By Dr. Olisa Agbakoba (SAN) & Collins Okeke (LLM)
The main objective the Space Law and Arbitration Association (SLAA) seeks to achieve is to help the National Space Research and Development Agency (NASRDA) protect the integrity of Nigerian space, as it has been established that the majority of satellites in Nigerian space are operating illegally without licenses.
As a result, SLAA intends to work closely with the National Assembly, policymakers, and, in particular, NASRDA to help strengthen the legal, institutional, and regulatory framework that governs Space in Nigeria. This includes reviewing and analyzing the current space policy and creating a new policy that covers more aspects of space activities, (e.g. military policy, public policy, commercial policy); harmonizing national laws with principles in international law and ensuring all areas/aspects of space activities are covered by domestic legislation.
It is also worth noting that Space policy should be part of Nigeria’s new National Development Plan 2021-2025. As Nigeria diversifies away from oil, Space has the potential to be a massive revenue earner.
It is important to set a small narrative on the historical background of Nigeria space activity. When, in 1962, a 40-pound meteorite from Mars – named Zagami – landed in Nigeria, it was a significant space encounter for the nation. Soon after, in 1963, was the equally historic first-ever live satellite telephone conversation between America’s then youngest President, J.F. Kennedy, and Nigeria’s first Prime Minister, Abubakar Tafawa Balewa.

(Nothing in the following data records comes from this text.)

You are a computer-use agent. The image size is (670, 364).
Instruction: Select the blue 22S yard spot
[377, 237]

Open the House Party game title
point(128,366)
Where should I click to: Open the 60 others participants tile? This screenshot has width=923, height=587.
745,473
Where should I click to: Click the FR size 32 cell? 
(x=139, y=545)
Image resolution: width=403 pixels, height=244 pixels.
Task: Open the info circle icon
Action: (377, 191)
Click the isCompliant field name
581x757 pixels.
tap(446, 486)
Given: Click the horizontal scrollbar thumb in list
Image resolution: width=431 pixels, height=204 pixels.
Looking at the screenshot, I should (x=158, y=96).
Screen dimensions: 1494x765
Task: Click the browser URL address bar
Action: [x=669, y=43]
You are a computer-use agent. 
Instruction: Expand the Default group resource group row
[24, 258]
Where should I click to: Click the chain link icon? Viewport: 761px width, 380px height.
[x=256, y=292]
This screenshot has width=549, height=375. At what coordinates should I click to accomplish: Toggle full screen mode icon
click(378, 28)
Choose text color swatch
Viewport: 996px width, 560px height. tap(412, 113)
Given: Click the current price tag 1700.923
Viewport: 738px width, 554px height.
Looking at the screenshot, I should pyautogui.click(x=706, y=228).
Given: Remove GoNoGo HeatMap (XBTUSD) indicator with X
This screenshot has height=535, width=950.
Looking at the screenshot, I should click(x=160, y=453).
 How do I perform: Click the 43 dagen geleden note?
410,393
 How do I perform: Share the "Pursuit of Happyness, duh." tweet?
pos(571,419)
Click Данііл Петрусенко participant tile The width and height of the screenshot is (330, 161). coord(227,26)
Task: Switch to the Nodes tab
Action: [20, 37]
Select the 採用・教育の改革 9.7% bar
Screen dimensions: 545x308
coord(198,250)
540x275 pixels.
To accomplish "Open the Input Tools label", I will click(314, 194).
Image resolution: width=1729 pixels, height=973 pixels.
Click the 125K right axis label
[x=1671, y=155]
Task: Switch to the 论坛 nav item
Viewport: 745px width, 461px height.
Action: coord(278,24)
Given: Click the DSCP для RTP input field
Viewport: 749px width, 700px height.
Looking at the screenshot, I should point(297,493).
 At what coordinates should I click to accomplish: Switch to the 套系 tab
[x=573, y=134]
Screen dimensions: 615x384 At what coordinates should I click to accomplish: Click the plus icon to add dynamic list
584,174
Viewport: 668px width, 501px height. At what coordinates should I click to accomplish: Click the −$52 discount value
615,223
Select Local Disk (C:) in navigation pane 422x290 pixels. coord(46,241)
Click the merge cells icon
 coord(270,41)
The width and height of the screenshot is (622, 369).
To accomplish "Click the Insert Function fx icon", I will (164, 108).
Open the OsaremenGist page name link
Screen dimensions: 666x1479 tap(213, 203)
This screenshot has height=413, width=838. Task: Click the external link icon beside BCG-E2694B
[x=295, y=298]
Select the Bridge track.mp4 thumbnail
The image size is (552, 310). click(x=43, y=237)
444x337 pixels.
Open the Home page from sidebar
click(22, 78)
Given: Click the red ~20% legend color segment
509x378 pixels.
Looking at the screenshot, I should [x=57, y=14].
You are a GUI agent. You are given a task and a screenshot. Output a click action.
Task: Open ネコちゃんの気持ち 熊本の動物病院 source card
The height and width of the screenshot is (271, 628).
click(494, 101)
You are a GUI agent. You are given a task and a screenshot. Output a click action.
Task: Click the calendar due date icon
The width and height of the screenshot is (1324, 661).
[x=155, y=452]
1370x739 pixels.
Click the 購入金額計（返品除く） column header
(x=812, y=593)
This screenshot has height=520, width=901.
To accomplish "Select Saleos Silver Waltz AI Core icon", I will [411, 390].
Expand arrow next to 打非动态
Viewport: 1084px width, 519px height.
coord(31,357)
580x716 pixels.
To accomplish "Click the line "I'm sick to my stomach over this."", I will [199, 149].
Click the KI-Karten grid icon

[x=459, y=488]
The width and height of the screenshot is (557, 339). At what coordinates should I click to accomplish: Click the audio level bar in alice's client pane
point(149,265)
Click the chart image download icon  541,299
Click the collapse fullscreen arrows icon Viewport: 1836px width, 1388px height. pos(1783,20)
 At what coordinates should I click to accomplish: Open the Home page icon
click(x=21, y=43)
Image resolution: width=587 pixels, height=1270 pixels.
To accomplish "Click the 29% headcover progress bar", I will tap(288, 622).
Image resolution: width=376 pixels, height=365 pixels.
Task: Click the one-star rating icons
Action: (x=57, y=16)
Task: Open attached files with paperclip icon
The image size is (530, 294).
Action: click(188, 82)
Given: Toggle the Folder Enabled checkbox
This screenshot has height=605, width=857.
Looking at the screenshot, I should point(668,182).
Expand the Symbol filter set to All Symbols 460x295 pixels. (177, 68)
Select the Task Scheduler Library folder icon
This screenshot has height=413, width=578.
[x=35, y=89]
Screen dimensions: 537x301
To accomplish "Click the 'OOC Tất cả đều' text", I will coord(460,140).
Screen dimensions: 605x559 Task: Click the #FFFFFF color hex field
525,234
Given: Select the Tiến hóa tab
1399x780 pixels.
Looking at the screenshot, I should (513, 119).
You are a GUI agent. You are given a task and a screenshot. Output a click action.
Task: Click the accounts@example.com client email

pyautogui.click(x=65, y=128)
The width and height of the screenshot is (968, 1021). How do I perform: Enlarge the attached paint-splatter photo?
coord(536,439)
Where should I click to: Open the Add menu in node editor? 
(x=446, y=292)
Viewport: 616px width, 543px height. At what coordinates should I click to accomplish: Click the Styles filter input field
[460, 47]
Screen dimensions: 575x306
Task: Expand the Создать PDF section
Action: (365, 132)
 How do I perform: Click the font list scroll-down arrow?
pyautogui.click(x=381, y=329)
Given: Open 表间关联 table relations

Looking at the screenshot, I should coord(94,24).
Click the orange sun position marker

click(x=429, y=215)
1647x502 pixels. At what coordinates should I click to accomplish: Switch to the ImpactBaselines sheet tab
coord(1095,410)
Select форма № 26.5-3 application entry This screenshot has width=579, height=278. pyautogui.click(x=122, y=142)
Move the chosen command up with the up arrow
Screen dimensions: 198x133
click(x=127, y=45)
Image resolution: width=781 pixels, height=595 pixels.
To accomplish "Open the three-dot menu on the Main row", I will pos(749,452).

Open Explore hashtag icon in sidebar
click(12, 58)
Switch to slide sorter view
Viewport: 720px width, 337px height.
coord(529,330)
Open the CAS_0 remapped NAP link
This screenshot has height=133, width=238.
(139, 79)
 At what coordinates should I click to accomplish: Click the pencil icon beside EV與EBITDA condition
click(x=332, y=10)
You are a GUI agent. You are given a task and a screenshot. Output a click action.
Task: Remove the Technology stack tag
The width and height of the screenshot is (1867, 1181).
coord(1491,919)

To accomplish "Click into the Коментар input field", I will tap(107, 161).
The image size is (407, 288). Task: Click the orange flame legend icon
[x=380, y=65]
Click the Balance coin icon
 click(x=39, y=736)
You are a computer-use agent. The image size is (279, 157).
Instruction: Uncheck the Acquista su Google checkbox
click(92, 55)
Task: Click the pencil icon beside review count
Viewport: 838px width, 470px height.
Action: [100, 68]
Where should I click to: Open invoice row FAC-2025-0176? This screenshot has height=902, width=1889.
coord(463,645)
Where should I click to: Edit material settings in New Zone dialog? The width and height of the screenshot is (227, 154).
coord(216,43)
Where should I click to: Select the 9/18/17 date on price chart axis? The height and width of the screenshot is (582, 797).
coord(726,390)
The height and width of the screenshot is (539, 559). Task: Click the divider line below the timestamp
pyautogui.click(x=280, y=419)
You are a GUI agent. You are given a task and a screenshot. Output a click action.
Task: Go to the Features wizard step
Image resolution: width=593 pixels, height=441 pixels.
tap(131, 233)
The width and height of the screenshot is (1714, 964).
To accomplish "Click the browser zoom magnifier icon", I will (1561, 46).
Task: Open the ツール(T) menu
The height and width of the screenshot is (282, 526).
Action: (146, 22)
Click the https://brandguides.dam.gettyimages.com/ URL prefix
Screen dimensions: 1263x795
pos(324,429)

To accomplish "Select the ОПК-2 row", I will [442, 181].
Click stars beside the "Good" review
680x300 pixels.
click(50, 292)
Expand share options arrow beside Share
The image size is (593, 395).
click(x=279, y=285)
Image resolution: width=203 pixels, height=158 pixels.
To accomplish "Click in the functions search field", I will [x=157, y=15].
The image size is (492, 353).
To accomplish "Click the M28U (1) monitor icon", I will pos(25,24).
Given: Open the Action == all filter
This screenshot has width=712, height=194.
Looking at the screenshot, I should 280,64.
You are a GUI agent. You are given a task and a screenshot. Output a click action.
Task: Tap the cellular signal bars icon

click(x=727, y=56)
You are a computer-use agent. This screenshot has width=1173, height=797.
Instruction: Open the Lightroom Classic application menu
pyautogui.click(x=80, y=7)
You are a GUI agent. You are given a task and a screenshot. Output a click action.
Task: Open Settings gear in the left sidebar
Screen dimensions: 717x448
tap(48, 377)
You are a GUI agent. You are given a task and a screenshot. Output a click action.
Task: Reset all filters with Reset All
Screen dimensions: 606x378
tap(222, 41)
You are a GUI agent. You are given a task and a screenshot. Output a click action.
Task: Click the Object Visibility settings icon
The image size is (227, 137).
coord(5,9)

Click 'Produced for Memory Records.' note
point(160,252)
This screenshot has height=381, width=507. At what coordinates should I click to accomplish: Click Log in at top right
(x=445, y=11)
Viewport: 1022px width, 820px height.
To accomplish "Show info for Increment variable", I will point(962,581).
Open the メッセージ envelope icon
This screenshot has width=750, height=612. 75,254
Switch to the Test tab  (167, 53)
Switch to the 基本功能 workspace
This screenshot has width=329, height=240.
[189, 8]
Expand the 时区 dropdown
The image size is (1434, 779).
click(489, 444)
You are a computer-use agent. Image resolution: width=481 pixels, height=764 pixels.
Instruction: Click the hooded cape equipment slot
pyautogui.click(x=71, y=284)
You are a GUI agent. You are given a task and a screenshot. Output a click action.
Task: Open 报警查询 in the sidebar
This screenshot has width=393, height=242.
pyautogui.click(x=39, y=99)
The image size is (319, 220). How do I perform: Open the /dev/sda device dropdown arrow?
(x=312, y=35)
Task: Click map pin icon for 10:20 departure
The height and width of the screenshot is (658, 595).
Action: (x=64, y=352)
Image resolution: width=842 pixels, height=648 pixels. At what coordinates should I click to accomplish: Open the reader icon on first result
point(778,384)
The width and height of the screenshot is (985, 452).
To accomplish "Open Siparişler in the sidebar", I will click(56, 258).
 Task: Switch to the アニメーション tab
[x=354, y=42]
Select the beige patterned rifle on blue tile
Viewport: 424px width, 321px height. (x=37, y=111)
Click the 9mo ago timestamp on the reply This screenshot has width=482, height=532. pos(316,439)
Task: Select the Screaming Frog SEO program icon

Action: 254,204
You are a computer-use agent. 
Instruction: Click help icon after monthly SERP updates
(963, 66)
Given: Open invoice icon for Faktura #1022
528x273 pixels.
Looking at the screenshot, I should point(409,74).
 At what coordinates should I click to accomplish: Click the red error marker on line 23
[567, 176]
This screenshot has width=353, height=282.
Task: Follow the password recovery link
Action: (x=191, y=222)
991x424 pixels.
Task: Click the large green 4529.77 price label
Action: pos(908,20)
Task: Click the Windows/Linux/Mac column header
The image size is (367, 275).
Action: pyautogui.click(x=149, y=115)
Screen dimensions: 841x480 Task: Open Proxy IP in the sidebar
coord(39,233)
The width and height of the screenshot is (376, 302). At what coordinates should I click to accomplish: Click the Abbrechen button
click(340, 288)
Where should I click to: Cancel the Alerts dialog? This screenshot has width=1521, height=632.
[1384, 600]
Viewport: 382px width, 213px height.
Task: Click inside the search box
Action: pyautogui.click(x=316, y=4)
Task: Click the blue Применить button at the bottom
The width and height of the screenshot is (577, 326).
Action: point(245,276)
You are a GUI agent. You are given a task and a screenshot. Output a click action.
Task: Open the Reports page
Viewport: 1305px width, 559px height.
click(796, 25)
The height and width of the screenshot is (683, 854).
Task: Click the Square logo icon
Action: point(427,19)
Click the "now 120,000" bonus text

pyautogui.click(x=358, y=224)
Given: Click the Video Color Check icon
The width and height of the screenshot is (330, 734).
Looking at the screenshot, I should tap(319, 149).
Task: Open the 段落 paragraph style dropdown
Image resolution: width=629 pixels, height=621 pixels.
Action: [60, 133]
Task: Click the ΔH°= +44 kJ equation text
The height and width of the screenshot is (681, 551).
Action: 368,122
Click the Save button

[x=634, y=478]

Interestingly, space activities did not formally start until 2001 when we launched a space policy and established the National Space Research and Development Agency (NASRDA). The Space policy was to make Nigeria build indigenous competence in developing, designing, and building appropriate hardware and software in space technology as an essential tool for its socio-economic development and enhancement of the quality of life of its people.
The global space industry has evolved over the years. The first space race was by states – a 20th-century competition between two Cold War adversaries, the Soviet Union (USSR) and the United States of America (USA), to achieve superior spaceflight capability. It had its origins in the ballistic missile-based nuclear arms race between the two nations following World War I. It ended with American footprints on the Moon and the eventual collapse of the Soviet Union, unable to keep up the pace, both economically and technologically.
The second space race is more complex and multifaceted than the first. It is driven mostly by commercialization and led by emerging economic powers like China, India, United Arab Emirates, and risk-taking private citizens like Elon Musk, Jeff Bezos, Richard Branson alongside other entrepreneurs and investors.
The global entrants to this race are ushering in next-generation small satellite capabilities with enormous value to commercial and government customers, including organizations in energy, mining, manufacturing, transportation, finance, agriculture, and communications; thousands of these satellites will be produced and launched in the next decade. The nations that win this race will gain the 21st-century military edge — much like the aviation leaders did in the 20th century — and take advantage of the space economy’s nearly $3 trillion expansion.
African countries who were completely absent at the space “race” initially, are beginning to stake their place by adopting and institutionalizing national and regional space programs. The African Union in 2017 established the African Space Agency (AfSA), headquartered in Cairo, Egypt. There is also talk of an International Space Centre currently registered in Virginia, USA, and seeking international status.
As the Late Professor Steven Hawking once said, “the future of mankind is in Space”. The satellite industry is undergoing profound restructuring both on the front of launches and telecommunication services. We already have SpaceX, an American company founded by Elon Musk seeking necessary licenses to bring its internet service into Nigeria. It has become necessary for a coalition of Nigerian space lawyers to come together as clearly disputes are envisaged and new legislations are in order.
The highly confidential, technical, and international nature of space-related disputes make arbitration an increasingly popular method of resolving them which is why the Space Law and Arbitration Association (SLAA) is being launched today by “The Space Law Practice Group” of Olisa Agbakoba Legal (OAL).